-- BEGIN PROVIDED PASSAGE --
Very cool conversation here! Yes indeed beam search can lead to more tokens being generated which may have lower overall probs. So I guess the statement:

Beam search will always find an output sequence with higher probability than greedy search, but is not guaranteed to find the most likely output.

only holds true when all generations have the same number of tokens.

Actually, following the discussion above with @Sukii , it now looks like the statement can even be false when the two methods yield sequences of the same length, as illustrated by the following modified example.

It seems unclear to me if beam search is truly that much better than simple greedy search.

This thread seems relevant, supports @vermouthmjl in defying the beam search's claim of being optimally superior. And I find it legitimate too.

But from what I suspect might be the reason for the initial claim though is the assumption that when dealing with in real-world data. I have no reference to back the existence of this assumption, but it is trivially intuitive and is as follows: the conditional probabilities significantly shrink down with increasing sequence length. That is, the conditional probabilities of the nodes at each incremental step of beam search (even for greedy and most other decoding strategies). This is because the probability of a node's occurrence decreases as the the number of nodes that it is conditioned on increases. For example, in NLP, a randomly sampled bi-gram has a higher joint probability than a randomly sampled tri-gram.
-- END PROVIDED PASSAGE --
Write out the beam search discussion word for word, in full. You won't need the rows to do this.
-- BEGIN RECORD LIST --
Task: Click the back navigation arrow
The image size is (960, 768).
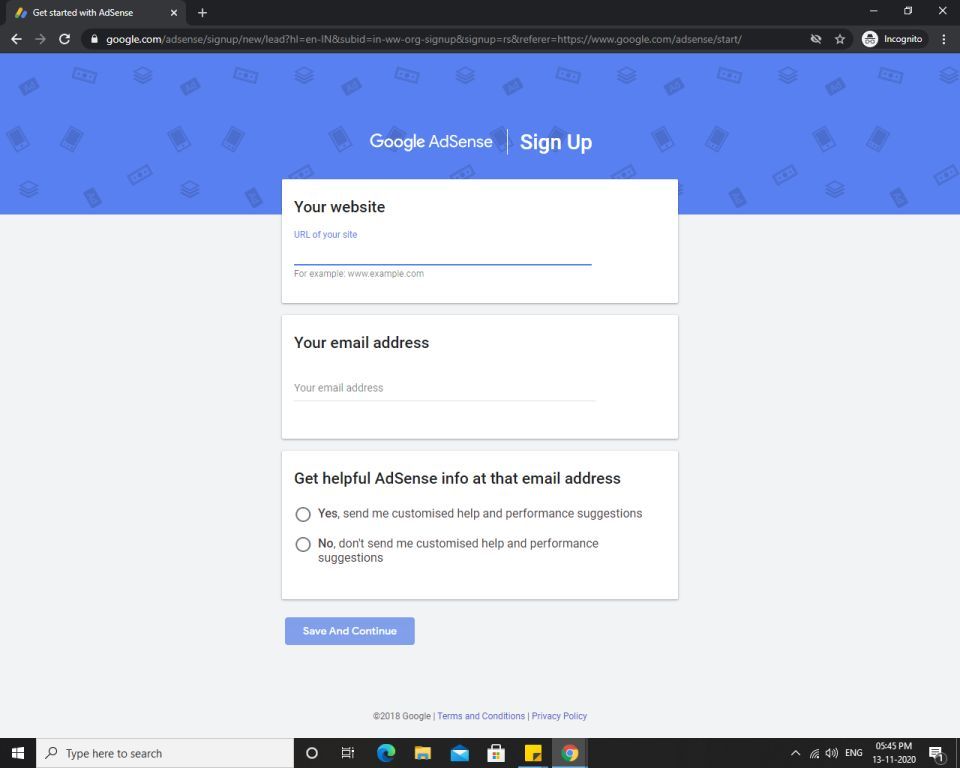Action: pos(16,39)
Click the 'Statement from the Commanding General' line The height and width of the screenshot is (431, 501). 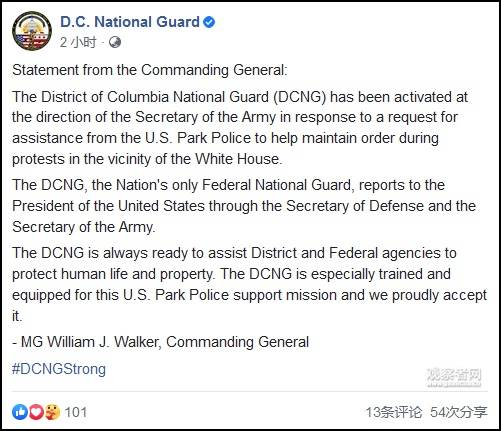pos(150,70)
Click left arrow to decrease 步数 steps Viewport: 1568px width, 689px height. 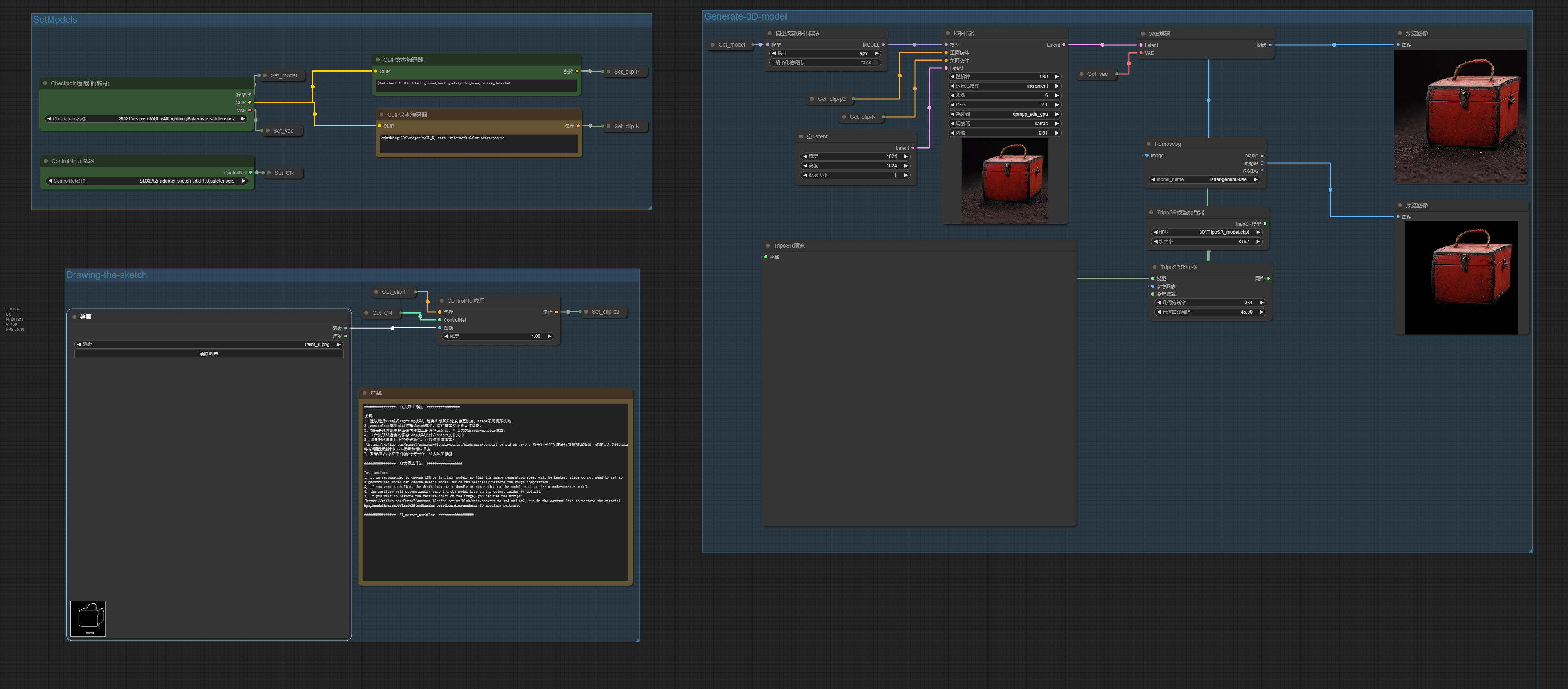click(952, 95)
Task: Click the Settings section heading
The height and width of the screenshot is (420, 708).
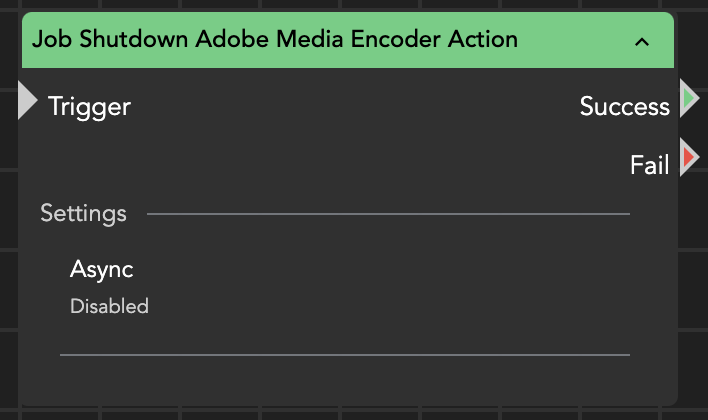Action: (x=83, y=213)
-- END RECORD LIST --
## EXERCISE SOLUTION
Very cool conversation here! Yes indeed beam search can lead to more tokens being generated which may have lower overall probs. So I guess the statement:

Beam search will always find an output sequence with higher probability than greedy search, but is not guaranteed to find the most likely output.

only holds true when all generations have the same number of tokens.

Actually, following the discussion above with @Sukii , it now looks like the statement can even be false when the two methods yield sequences of the same length, as illustrated by the following modified example.

It seems unclear to me if beam search is truly that much better than simple greedy search.

This thread seems relevant, supports @vermouthmjl in defying the beam search's claim of being optimally superior. And I find it legitimate too.

But from what I suspect might be the reason for the initial claim though is the assumption that when dealing with in real-world data. I have no reference to back the existence of this assumption, but it is trivially intuitive and is as follows: the conditional probabilities significantly shrink down with increasing sequence length. That is, the conditional probabilities of the nodes at each incremental step of beam search (even for greedy and most other decoding strategies). This is because the probability of a node's occurrence decreases as the the number of nodes that it is conditioned on increases. For example, in NLP, a randomly sampled bi-gram has a higher joint probability than a randomly sampled tri-gram.